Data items
- - - - - - -
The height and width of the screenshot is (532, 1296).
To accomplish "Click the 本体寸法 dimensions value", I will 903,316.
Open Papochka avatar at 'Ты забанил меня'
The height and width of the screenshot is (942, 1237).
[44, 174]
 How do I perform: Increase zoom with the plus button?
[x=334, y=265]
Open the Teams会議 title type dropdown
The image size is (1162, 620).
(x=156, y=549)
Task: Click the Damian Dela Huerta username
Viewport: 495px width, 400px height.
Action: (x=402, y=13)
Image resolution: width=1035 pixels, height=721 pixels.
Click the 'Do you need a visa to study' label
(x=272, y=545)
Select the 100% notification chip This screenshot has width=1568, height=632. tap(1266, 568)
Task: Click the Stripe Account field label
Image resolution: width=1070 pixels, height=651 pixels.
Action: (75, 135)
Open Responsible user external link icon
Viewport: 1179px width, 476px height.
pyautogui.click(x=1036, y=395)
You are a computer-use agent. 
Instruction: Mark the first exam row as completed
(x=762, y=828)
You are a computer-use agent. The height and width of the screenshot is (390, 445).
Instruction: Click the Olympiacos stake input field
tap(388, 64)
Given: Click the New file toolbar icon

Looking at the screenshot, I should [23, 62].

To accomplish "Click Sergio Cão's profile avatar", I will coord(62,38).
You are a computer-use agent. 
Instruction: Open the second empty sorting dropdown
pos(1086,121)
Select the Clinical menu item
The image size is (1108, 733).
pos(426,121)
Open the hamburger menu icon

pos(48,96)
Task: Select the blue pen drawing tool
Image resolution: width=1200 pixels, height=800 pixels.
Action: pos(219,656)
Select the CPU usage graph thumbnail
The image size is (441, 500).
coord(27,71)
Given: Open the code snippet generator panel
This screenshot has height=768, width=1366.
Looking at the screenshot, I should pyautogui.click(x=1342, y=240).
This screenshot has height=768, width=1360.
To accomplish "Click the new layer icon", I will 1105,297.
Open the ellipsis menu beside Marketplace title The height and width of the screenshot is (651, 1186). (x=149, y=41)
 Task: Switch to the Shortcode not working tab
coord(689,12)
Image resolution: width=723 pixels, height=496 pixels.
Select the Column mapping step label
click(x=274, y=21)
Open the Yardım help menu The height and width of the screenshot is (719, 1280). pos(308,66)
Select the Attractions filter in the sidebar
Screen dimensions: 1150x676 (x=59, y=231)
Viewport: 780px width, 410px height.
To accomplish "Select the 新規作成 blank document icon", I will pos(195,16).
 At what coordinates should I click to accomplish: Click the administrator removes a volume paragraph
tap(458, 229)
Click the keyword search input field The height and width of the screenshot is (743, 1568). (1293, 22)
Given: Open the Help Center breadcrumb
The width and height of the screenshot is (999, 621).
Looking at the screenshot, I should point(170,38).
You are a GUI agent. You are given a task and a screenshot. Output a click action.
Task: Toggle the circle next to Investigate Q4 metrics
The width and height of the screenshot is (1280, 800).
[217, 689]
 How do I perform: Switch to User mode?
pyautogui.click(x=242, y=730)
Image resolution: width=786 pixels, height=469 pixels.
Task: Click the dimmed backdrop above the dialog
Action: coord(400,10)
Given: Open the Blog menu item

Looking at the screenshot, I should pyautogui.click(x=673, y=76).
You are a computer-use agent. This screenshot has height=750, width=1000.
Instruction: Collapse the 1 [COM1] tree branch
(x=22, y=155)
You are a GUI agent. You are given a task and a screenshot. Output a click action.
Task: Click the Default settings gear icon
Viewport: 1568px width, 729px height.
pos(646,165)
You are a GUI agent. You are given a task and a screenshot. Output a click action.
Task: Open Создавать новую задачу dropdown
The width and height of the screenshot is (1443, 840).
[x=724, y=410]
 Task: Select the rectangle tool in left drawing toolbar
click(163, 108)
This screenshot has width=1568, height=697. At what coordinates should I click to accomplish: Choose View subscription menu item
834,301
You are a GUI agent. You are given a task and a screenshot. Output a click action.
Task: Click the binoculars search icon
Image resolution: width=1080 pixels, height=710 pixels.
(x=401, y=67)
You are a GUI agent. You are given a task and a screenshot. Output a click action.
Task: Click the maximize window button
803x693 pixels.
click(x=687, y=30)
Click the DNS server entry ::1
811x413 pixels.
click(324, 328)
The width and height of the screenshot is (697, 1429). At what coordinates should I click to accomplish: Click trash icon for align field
- - - - - - -
• Problem requirements:
From the data above, copy each line with the string "computer" in it.

• Reply:
You are a computer-use agent. 
You are a computer-use agent. The height and width of the screenshot is (390, 445).
You are a computer-use agent. 
You are a computer-use agent. This screenshot has height=750, width=1000.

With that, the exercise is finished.